• **Selected passage**
— Start —
= Decipherment =

Rediscovery of a language or script's meaning

In philology and linguistics, decipherment is the discovery of the meaning of the symbols found in extinct languages and/or alphabets. Decipherment is possible with respect to languages and scripts. One can also study or try to decipher how spoken languages that no longer exist were once pronounced, or how living languages used to be pronounced in prior eras.

 Maurice Pope wrote that "Decipherments are by far the most glamorous achievements of scholarship… It is also a key to further knowledge, opening a treasure-vault of history through which for countless centuries no human mind has wandered." Pope described the three most famous as the decipherment of ancient Egyptian scripts, the decipherment of cuneiform and the decipherment of Linear B. A notable decipherment in recent years is that of the Linear Elamite script, in 2022. Today, at least a dozen languages remain undeciphered.

Historically speaking, decipherments do not come suddenly through single individuals who "crack" ancient scripts. Instead, they emerge from the incremental progress brought about by a broader community of researchers.
— End —
• **Given task 1**
Update the entries from the start up to and including the line with "[Menu] (89, 9)" by changing "Trustee Board" to "Board of Trustees" and leaving everything else the same.
The text and the entries have no connection to each other.

• **Dataset items**
— Start —
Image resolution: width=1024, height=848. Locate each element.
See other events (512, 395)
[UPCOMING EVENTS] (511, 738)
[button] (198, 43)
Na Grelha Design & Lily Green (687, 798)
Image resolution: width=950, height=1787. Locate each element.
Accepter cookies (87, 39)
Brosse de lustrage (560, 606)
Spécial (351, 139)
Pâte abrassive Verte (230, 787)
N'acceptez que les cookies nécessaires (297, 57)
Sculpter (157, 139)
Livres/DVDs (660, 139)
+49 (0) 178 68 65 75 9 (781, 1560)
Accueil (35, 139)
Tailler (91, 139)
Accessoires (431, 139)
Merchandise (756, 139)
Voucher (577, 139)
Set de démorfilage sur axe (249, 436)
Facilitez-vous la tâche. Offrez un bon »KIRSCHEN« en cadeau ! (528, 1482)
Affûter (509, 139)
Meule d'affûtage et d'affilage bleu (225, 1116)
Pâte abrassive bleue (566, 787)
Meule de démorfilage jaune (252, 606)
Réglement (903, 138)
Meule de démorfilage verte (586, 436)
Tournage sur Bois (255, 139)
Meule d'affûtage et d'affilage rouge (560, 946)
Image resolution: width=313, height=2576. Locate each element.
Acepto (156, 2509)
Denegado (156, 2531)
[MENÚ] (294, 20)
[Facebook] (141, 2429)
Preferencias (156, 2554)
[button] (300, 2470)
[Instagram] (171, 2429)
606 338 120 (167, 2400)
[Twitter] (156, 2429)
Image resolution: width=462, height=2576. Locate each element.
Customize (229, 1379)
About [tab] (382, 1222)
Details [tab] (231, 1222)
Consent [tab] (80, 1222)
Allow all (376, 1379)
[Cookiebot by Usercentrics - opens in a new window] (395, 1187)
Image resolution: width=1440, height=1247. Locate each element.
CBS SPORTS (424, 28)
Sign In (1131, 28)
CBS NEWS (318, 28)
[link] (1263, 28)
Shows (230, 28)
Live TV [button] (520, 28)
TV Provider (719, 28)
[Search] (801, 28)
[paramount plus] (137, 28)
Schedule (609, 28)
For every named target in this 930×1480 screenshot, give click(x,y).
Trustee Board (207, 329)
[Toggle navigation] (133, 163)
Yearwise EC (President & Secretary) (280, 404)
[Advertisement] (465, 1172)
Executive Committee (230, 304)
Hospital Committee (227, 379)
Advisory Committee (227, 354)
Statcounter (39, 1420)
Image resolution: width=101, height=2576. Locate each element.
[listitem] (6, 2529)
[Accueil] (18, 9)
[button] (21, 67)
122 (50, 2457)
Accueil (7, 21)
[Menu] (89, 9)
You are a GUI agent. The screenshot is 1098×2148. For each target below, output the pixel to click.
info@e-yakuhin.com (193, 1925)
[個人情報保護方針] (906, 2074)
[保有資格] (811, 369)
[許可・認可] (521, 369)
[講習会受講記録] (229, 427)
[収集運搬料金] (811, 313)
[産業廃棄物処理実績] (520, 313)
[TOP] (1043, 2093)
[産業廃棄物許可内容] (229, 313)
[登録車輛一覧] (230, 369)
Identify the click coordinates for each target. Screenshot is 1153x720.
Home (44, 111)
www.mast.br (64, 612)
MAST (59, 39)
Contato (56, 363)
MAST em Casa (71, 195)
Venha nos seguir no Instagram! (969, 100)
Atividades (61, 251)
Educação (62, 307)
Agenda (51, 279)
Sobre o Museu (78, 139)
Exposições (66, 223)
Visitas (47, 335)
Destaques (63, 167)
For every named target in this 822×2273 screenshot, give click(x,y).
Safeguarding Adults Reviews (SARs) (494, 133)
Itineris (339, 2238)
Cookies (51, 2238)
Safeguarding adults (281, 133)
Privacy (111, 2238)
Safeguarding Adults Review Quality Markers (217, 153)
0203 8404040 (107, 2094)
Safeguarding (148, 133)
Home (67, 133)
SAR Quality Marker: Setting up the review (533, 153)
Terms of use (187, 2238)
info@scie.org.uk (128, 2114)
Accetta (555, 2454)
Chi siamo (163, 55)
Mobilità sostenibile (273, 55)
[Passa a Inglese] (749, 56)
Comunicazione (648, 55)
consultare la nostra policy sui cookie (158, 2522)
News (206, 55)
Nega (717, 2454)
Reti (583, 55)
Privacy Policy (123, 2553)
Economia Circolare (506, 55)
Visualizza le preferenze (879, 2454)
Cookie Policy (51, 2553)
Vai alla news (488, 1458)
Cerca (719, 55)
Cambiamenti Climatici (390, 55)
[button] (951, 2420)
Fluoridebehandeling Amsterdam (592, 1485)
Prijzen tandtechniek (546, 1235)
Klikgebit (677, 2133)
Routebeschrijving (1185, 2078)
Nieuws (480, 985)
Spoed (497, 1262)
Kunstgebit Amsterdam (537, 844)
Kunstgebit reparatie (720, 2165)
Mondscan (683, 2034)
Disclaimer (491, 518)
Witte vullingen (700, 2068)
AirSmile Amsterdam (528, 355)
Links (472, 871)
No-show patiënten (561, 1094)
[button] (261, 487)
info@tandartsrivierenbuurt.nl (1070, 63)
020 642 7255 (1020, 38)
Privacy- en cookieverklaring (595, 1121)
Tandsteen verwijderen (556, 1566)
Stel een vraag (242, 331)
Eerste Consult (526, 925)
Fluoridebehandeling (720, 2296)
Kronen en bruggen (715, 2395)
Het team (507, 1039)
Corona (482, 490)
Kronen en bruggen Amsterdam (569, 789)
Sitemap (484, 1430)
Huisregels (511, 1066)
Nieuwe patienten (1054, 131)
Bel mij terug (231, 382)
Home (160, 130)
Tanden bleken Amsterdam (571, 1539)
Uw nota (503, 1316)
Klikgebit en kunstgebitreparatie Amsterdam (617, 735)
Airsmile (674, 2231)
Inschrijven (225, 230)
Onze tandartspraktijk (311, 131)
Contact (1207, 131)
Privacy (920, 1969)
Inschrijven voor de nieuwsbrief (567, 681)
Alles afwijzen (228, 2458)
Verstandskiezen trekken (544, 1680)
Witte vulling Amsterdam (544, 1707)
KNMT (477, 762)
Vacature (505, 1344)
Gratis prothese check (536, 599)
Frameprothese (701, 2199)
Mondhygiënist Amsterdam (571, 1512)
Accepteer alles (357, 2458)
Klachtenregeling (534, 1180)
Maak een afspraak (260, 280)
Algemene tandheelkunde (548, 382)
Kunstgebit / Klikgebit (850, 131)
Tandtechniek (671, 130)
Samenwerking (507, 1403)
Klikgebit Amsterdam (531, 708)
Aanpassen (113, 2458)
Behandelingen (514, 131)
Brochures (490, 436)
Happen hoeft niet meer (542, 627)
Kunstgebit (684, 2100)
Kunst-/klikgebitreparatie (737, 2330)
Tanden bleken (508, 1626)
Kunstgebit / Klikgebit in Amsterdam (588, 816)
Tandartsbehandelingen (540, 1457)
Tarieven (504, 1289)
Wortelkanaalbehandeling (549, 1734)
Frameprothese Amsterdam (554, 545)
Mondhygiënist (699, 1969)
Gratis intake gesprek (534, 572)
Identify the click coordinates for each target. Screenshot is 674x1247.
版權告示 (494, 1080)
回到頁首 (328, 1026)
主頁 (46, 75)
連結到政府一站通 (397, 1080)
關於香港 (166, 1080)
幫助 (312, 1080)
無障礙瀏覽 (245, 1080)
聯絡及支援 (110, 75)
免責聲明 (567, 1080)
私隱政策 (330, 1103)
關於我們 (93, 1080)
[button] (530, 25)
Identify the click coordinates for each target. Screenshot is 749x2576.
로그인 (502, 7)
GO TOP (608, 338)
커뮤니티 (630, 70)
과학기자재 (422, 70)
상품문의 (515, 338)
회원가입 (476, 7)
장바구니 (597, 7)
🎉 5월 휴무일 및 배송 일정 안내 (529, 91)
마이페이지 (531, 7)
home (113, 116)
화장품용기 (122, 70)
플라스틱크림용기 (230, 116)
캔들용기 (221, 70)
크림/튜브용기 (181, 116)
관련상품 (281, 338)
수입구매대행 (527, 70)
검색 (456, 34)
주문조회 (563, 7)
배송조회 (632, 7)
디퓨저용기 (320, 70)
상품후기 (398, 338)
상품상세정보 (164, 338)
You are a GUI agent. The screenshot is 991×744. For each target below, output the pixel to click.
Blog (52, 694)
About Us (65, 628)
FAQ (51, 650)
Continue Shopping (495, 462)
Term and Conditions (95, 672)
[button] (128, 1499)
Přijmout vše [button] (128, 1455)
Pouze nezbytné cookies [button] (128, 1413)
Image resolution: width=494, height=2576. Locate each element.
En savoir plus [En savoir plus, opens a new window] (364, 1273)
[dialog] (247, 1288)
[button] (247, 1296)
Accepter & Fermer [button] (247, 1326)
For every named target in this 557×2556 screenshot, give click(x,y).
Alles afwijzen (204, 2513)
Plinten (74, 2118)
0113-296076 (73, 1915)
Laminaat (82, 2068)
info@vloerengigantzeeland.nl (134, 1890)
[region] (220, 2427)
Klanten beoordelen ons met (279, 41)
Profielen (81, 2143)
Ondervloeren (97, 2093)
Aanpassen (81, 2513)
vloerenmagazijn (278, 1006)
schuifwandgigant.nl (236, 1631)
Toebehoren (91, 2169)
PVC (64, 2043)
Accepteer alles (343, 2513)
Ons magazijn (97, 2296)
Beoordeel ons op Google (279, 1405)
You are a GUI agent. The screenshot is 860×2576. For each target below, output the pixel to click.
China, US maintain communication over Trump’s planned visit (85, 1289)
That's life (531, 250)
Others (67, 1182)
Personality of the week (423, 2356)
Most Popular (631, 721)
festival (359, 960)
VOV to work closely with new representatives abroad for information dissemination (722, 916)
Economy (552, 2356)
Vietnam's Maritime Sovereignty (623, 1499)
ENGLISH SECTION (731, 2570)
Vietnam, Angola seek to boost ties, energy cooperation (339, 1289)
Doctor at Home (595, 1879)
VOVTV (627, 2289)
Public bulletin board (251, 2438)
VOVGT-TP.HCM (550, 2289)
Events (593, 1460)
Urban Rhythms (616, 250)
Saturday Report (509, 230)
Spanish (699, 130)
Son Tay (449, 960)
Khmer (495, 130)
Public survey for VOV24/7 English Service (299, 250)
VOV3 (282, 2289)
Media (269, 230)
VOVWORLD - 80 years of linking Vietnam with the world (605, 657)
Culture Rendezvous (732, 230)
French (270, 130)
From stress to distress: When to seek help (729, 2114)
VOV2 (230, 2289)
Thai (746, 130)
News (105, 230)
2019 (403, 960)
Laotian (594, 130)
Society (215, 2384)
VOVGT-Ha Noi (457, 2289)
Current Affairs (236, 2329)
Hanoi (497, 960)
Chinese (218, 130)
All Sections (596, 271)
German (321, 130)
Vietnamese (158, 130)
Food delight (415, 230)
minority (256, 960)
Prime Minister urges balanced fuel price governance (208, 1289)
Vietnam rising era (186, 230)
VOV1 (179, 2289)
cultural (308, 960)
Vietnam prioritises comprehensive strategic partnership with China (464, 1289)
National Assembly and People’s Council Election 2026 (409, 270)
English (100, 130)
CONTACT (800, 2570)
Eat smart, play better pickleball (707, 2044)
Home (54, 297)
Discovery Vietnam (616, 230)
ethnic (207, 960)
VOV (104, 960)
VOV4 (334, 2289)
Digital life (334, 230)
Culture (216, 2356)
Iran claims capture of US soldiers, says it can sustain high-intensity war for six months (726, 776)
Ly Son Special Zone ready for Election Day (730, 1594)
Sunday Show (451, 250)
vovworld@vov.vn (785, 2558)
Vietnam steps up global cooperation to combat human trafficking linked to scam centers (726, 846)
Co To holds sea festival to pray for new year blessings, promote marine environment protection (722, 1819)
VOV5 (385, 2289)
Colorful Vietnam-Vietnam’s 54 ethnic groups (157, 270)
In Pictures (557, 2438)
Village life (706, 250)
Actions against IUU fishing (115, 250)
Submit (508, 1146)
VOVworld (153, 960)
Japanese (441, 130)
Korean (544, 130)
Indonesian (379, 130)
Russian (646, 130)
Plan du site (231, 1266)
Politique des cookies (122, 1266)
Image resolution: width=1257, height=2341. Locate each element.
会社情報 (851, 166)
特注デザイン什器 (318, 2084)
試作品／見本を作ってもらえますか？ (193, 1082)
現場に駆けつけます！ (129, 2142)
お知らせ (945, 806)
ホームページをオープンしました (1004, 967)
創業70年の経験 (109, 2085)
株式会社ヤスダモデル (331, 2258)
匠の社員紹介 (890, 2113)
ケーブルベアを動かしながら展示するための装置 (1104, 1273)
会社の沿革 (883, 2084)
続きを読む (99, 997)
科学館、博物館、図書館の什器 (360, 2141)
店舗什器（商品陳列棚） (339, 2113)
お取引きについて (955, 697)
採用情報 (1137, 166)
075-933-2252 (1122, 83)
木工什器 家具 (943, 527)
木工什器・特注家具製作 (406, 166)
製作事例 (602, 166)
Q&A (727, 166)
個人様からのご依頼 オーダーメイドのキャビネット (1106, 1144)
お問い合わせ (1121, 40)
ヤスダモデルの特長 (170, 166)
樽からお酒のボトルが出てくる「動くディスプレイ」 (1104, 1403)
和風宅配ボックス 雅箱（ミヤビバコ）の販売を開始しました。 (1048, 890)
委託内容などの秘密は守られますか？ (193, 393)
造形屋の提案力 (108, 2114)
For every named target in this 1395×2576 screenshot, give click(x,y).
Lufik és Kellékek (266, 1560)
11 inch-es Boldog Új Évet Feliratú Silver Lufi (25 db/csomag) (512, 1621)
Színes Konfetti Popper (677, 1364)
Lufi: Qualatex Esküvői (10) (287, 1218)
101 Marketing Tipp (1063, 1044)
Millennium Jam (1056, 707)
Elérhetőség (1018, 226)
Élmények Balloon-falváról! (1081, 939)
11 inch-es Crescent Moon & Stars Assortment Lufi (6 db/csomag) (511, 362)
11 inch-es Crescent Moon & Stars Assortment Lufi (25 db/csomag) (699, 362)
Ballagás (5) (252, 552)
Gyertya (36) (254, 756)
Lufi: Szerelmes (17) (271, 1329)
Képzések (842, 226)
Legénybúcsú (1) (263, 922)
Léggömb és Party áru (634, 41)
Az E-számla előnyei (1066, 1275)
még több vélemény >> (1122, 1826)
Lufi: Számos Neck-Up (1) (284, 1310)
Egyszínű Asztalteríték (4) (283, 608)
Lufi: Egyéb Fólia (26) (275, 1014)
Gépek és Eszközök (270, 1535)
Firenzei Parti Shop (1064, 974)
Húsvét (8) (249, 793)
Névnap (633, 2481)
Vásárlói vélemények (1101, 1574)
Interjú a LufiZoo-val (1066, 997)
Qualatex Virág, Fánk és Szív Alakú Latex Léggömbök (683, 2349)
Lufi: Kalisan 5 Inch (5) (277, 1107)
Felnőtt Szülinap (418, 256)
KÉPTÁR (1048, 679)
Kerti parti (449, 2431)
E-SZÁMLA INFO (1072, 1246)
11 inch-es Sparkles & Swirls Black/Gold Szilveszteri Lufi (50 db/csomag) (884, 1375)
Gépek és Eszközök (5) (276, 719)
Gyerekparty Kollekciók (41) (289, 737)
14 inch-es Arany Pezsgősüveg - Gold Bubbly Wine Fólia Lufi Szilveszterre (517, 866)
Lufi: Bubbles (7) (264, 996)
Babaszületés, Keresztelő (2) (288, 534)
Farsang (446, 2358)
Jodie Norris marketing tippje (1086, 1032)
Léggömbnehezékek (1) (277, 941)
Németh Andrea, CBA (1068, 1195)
— End —
• **Given task 2**
From the text on decipherment, print the words from "Maurice Pope wrote" up to and including "languages remain undeciphered.".

• **Output 1**
Image resolution: width=1024, height=848. Locate each element.
See other events (512, 395)
[UPCOMING EVENTS] (511, 738)
[button] (198, 43)
Na Grelha Design & Lily Green (687, 798)
Image resolution: width=950, height=1787. Locate each element.
Accepter cookies (87, 39)
Brosse de lustrage (560, 606)
Spécial (351, 139)
Pâte abrassive Verte (230, 787)
N'acceptez que les cookies nécessaires (297, 57)
Sculpter (157, 139)
Livres/DVDs (660, 139)
+49 (0) 178 68 65 75 9 (781, 1560)
Accueil (35, 139)
Tailler (91, 139)
Accessoires (431, 139)
Merchandise (756, 139)
Voucher (577, 139)
Set de démorfilage sur axe (249, 436)
Facilitez-vous la tâche. Offrez un bon »KIRSCHEN« en cadeau ! (528, 1482)
Affûter (509, 139)
Meule d'affûtage et d'affilage bleu (225, 1116)
Pâte abrassive bleue (566, 787)
Meule de démorfilage jaune (252, 606)
Réglement (903, 138)
Meule de démorfilage verte (586, 436)
Tournage sur Bois (255, 139)
Meule d'affûtage et d'affilage rouge (560, 946)
Image resolution: width=313, height=2576. Locate each element.
Acepto (156, 2509)
Denegado (156, 2531)
[MENÚ] (294, 20)
[Facebook] (141, 2429)
Preferencias (156, 2554)
[button] (300, 2470)
[Instagram] (171, 2429)
606 338 120 (167, 2400)
[Twitter] (156, 2429)
Image resolution: width=462, height=2576. Locate each element.
Customize (229, 1379)
About [tab] (382, 1222)
Details [tab] (231, 1222)
Consent [tab] (80, 1222)
Allow all (376, 1379)
[Cookiebot by Usercentrics - opens in a new window] (395, 1187)
Image resolution: width=1440, height=1247. Locate each element.
CBS SPORTS (424, 28)
Sign In (1131, 28)
CBS NEWS (318, 28)
[link] (1263, 28)
Shows (230, 28)
Live TV [button] (520, 28)
TV Provider (719, 28)
[Search] (801, 28)
[paramount plus] (137, 28)
Schedule (609, 28)
For every named target in this 930×1480 screenshot, give click(x,y).
Board of Trustees (207, 329)
[Toggle navigation] (133, 163)
Yearwise EC (President & Secretary) (280, 404)
[Advertisement] (465, 1172)
Executive Committee (230, 304)
Hospital Committee (227, 379)
Advisory Committee (227, 354)
Statcounter (39, 1420)
Image resolution: width=101, height=2576. Locate each element.
[listitem] (6, 2529)
[Accueil] (18, 9)
[button] (21, 67)
122 (50, 2457)
Accueil (7, 21)
[Menu] (89, 9)

• **Output 2**
Maurice Pope wrote that "Decipherments are by far the most glamorous achievements of scholarship… It is also a key to further knowledge, opening a treasure-vault of history through which for countless centuries no human mind has wandered." Pope described the three most famous as the decipherment of ancient Egyptian scripts, the decipherment of cuneiform and the decipherment of Linear B. A notable decipherment in recent years is that of the Linear Elamite script, in 2022. Today, at least a dozen languages remain undeciphered.